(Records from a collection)
__________________________________________________

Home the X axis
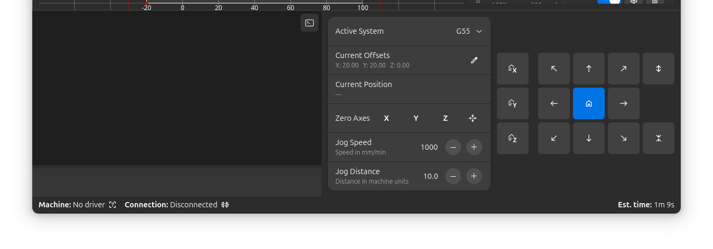The image size is (713, 249). coord(512,69)
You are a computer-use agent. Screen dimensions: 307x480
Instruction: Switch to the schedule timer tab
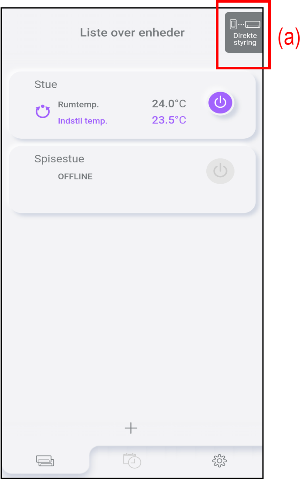coord(132,460)
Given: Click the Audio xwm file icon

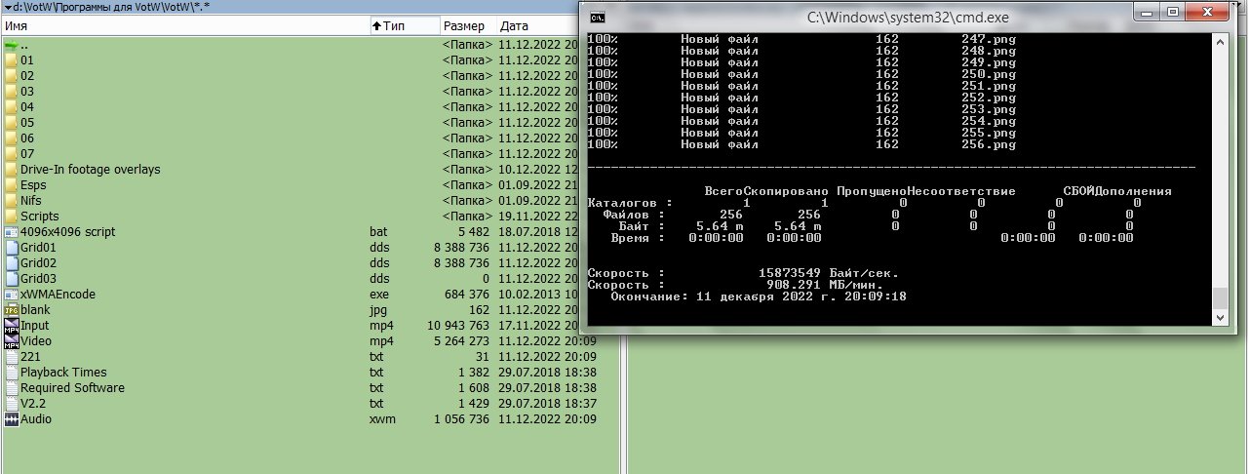Looking at the screenshot, I should click(11, 419).
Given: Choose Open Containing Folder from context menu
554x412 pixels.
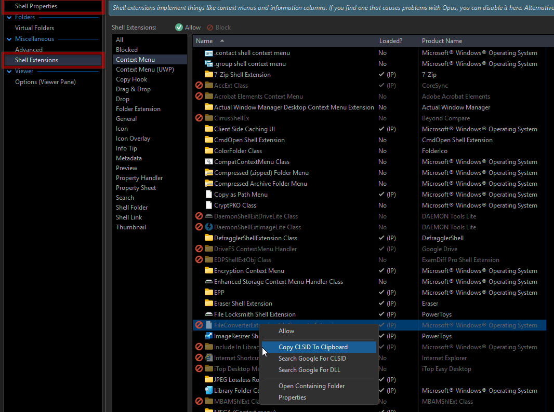Looking at the screenshot, I should click(x=311, y=386).
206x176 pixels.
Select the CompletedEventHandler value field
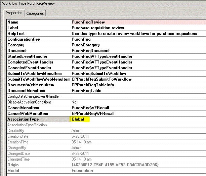pyautogui.click(x=102, y=62)
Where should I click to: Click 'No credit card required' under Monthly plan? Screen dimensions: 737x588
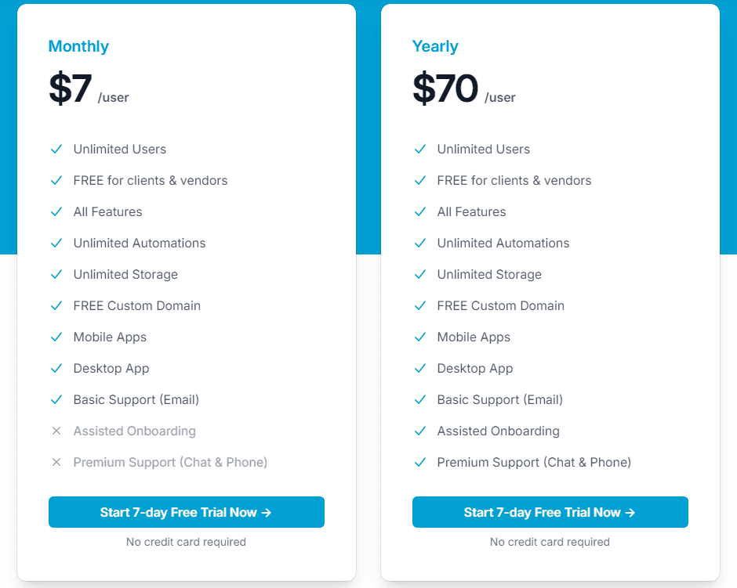(186, 542)
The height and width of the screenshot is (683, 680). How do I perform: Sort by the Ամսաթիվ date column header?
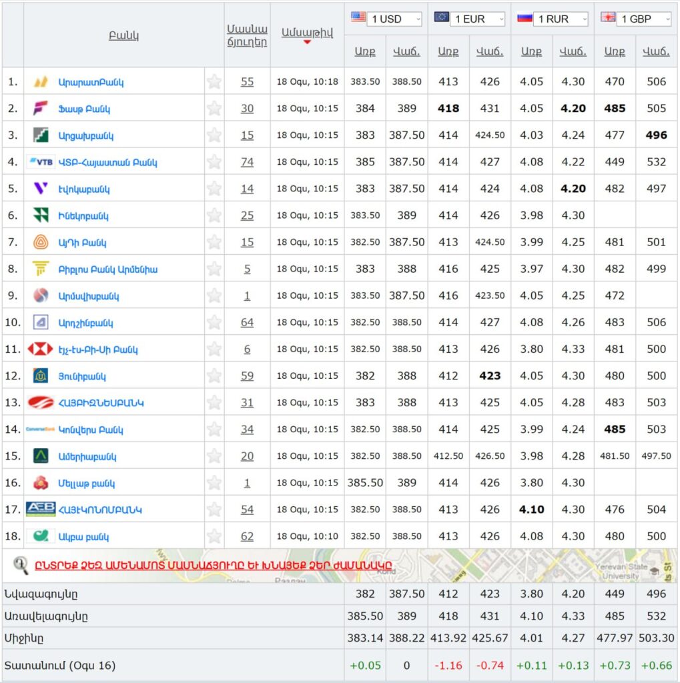[x=307, y=33]
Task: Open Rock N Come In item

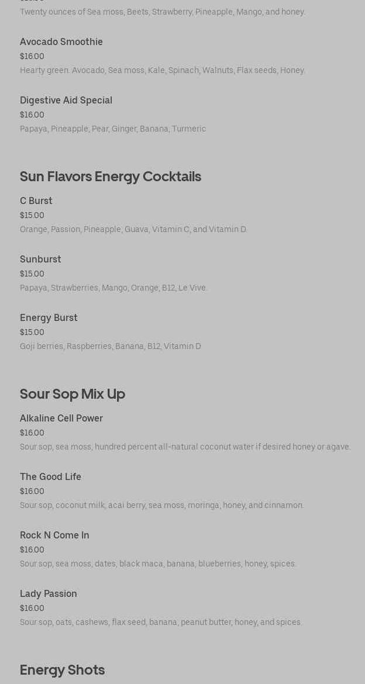Action: [54, 535]
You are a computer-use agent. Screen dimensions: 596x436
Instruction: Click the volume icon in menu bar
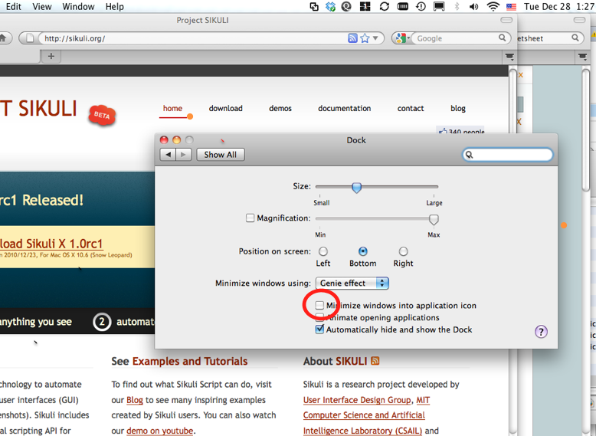click(x=474, y=7)
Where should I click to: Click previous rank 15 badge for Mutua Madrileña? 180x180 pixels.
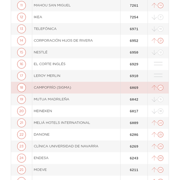(161, 99)
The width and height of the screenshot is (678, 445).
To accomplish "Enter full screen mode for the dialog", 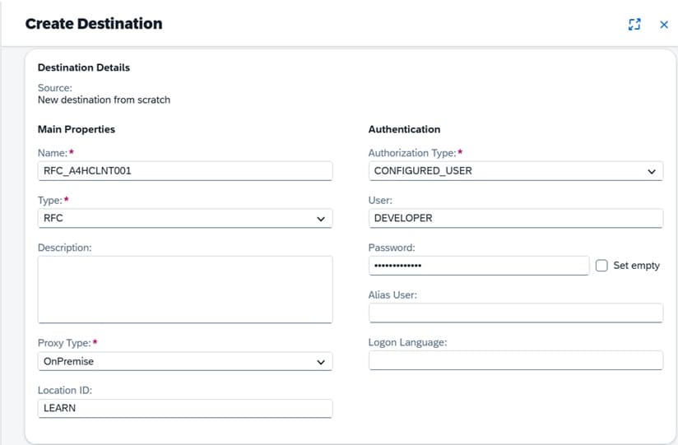I will (634, 25).
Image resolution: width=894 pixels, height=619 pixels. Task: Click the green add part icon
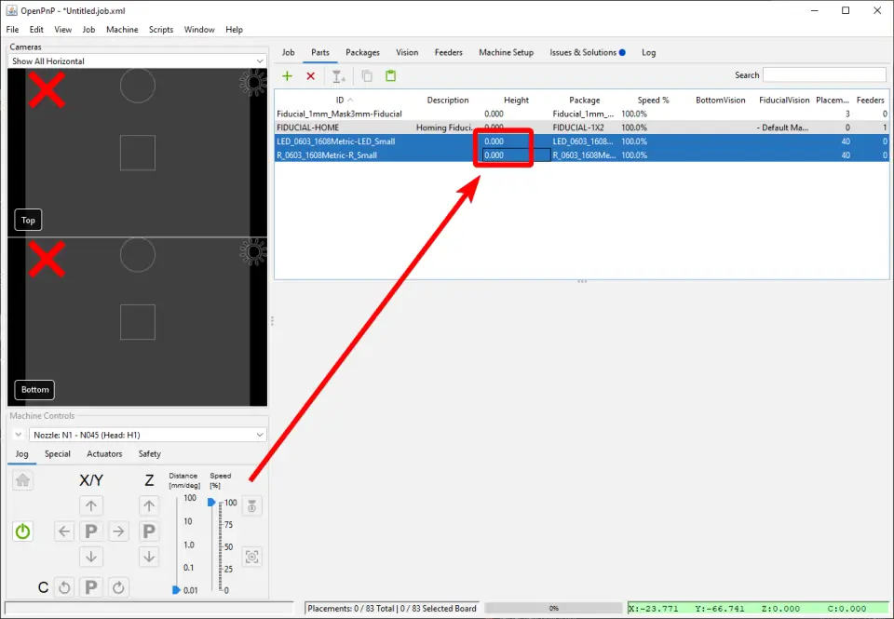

__________________________________________________

### WHAT NEEDS TO BE DONE
From the records given above, copy all lines containing "computer".

### RESPONSE BELOW
You are a computer-use agent. Screen dimensions: 307x480
You are a computer-use agent. Screen dimensions: 596x436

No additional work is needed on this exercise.